4.1.1 Cell structure

Question 1

What do plant and animal cells (eukaryotic cells) have in common?

Answer 1

Plant and animal cells (eukaryotic cells) have a cell membrane, cytoplasm and genetic material enclosed in a nucleus.

Question 2

How are bacterial cells (prokaryotic cells) different from eukaryotic cells?

Answer 2

• Bacterial cells (prokaryotic cells) are smaller.
• They have cytoplasm and a cell membrane surrounded by a cell wall.
• The genetic material is not enclosed in the nucleus, it is a single DNA loop and there may be one or more small rings of DNA called plasmids.

Question 3

What do most animal cells have in common?

Answer 3

• A nucleus
• Cytoplasm
• A cell membrane
• Mitochondria
• Ribosomes

Question 4

In addition to the parts found in animal cells, plant cells often have…?

Answer 4

• Chloroplasts
• A permanent vocuole with cell sap

Question 5

What do plant and algal cells have that strengthens them?

Answer 5

Plant and algal cells also have a cell wall made of cellulose, which strengthens the cell.

Question 6

What functions may animal and plant cells be specialised to carry out?

Answer 6

• In animal cells, sperm cells, nerve cells and muscle cells.
• In plant cells, root hair cells, xylem cells and phloem cells.

Question 7

What happens to cells as an organism develops, and how does this process differ between plant and animal cells?

Answer 7

As an organism develops, cells differenciate to form different types of cells.
* most types of animal cells differenciate at an early stage.
* most types of plant cells retain the ability to differentiate throughout life.

Question 8

What is the primary purpose of cell division in mature animals, and what happens to cells as they differentiate?

Answer 8

In mature animals, cell division is mainly for repair and replacement.
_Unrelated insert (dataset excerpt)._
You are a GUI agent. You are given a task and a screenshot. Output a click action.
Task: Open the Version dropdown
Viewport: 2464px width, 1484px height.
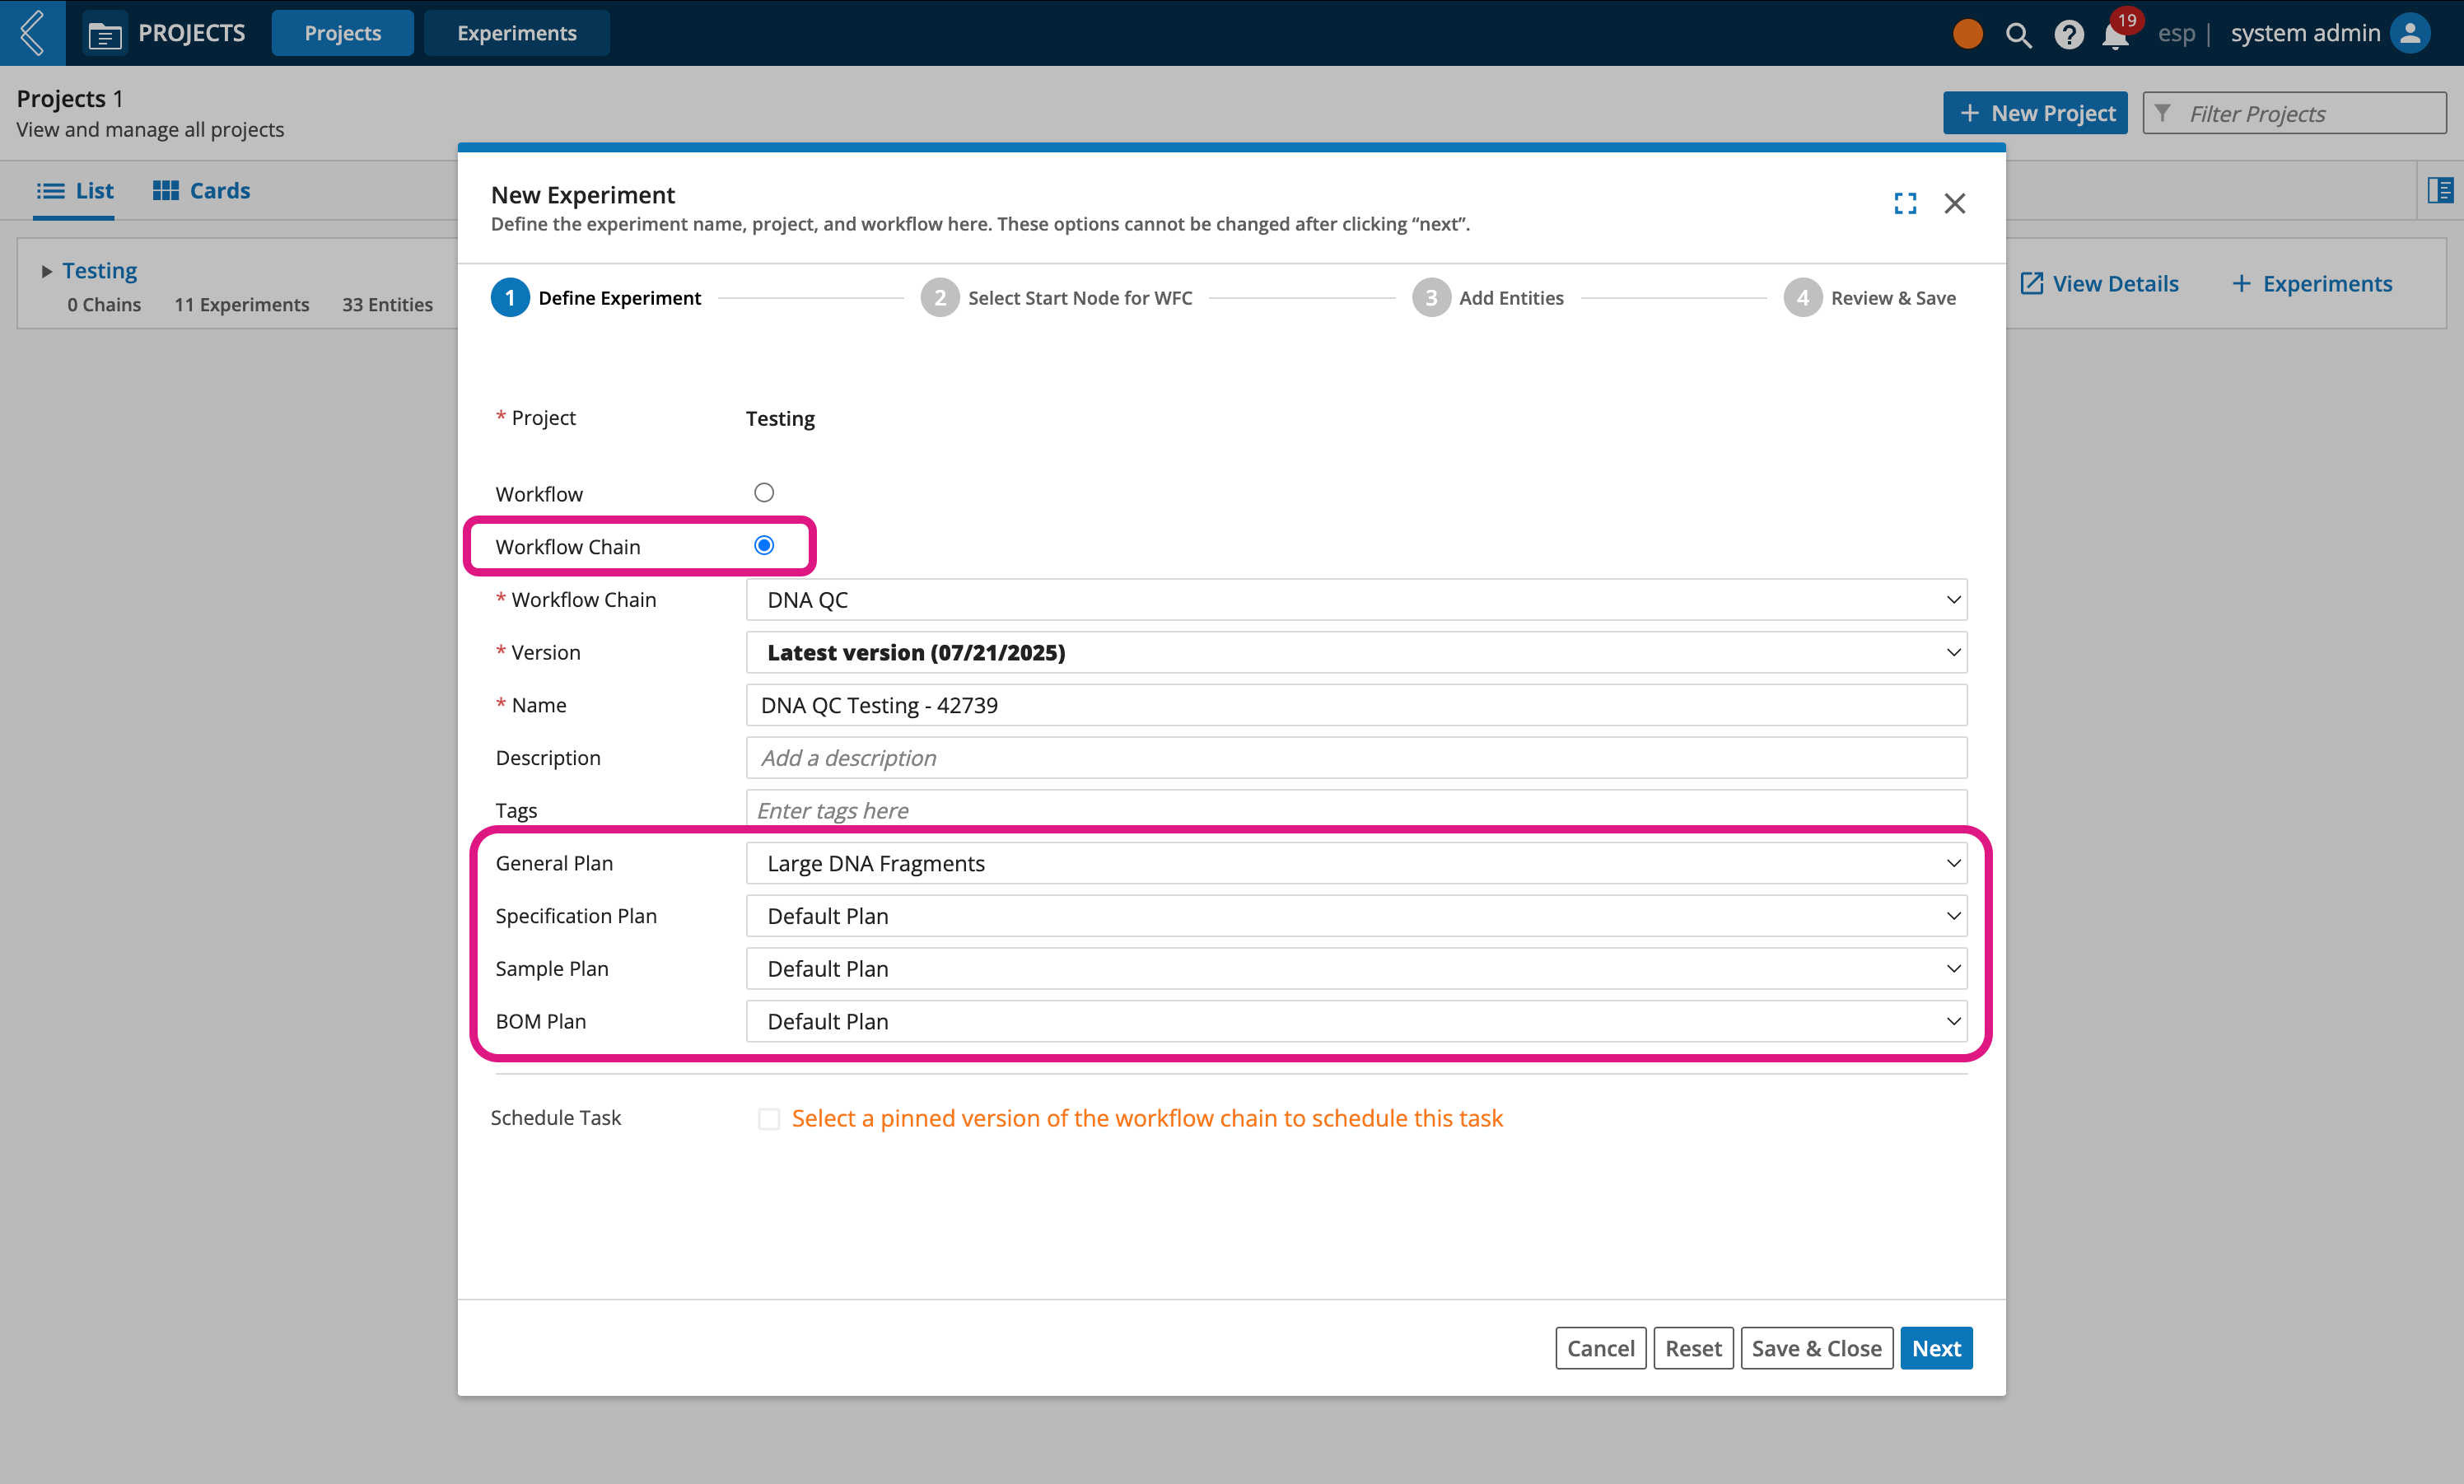point(1356,652)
As cells differentiate, they develop specific sub-cellular structures to perform specialized functions.

Question 9

Why is an electron microscope more effective than a light microscope for studying cells?

Answer 9

An electron microscope offers much higher magnification and resolving power than a light microscope, allowing biologists to study cells in greater detail and understand more sub-cellular structures.

Question 10

Magnification formula

Answer 10

magnification=
size of image/size of real object

Question 11

How do bacteria multiply, and how frequently can this process occur under optimal conditions?

Answer 11

Bacteria multiply by simper cell division (bianary fission) as often aqs once every 20 minutes if they have enough nutrients and a suitable temperature.

Question 12

What are the two methods for growing bacteria?

Answer 12

bacteria can be grown in a nutrient broth solution or as colonies on an agar gel plate.

Question 13

What is necessary for investigating the action of disinfectants on microorganisms?

Answer 13

Uncontaminated cultures of microorganisms are required for investigating the action of disinfectants.

Question 14

What are the 4 optimal conditions for bacterial growth?

Answer 14

• Temperature - most bacteria grow fastest in warm environments.
• Nutrient availability - bacteria need a good supply of nutrients in order to grow rapidly.
• Moisture - most bacteria grow fastest in moist conditions.
• Oxygen - different types of bacteria either need the presence or absence of oxygen for growth.

Question 15

Why must petri dishes and culture media be steralised before use?

Answer 15

• Prevent Contamination: Eliminates unwanted microorganisms.
• Ensure Accurate Results: Guarantees that observed growth is solely due to the intended organism.
• Promote Reproducibility: Allows consistent results across experiments.
• Minimize Safety Risks: Reduces exposure to potentially harmful pathogens.

Question 16

How to prepare an uncontaminated culture using antiseptic technique?

Answer 16

• Clean Workspace: Disinfect the work surface.
• Wear Protective Gear: Use gloves and a lab coat.
• Sterilize Equipment: Flame sterilize the inoculating loop.
• Open Petri Dish: Do it quickly and at an angle.
• Inoculate Culture: Streak sample onto agar using the cooled loop.
• Seal Petri Dish: Close immediately to prevent contamination.
• Label Dish: Write the date and type of culture on the bottom.
• Incubate Culture: Place dish upside down in an incubator.
• Check for Contamination: Observe for unwanted growth; dispose of contaminated cultures safely.

Question 17

Why do inoculating loops used to transfer microorganisms to the media have to be sterilised by passing them through a flame?

Answer 17

• Kill Contaminants: Flame destroys unwanted microorganisms.
• Maintain Aseptic Technique: Prevents culture contamination.
• Prevent Cross-Contamination: Avoids transferring microbes between cultures.
• Ensure Safety: Reduces risk of spreading pathogens.

Question 18

Why does the lid of the petri dish need to be secured with adhesive tape and stored upside down?

Answer 18

• Prevent Contamination: Tape secures the lid against airborne microbes.
• Minimize Evaporation: Upside-down storage prevents condensation on agar.
• Maintain Sterility: Keeps a sterile environment for growth.

Question 19

Why in school laboratories should cultures generally be stored at 25 degrees Celsius?

Answer 19

• Optimal Growth: Many microorganisms grow best at 25°C.
• Safety: Reduces the risk of harmful pathogens.
• Controlled Environment: Easy to maintain in school labs.

Question 20

How do you calcut\late the cross-sectional areas of colonies or clear areas around colonies?

Answer 20

area=πr2

Question 21

How to calculate the number of bacteria in a population after a certain time if given the mean division time?

Answer 21

To Calculate Number of Bacteria:

Formula:
N = N^0 x 2^(t/d)

• Where:
  
  • N = final number of bacteria
  • N^0 = initial number of bacteria
  • t = total growth time
  • d = mean division time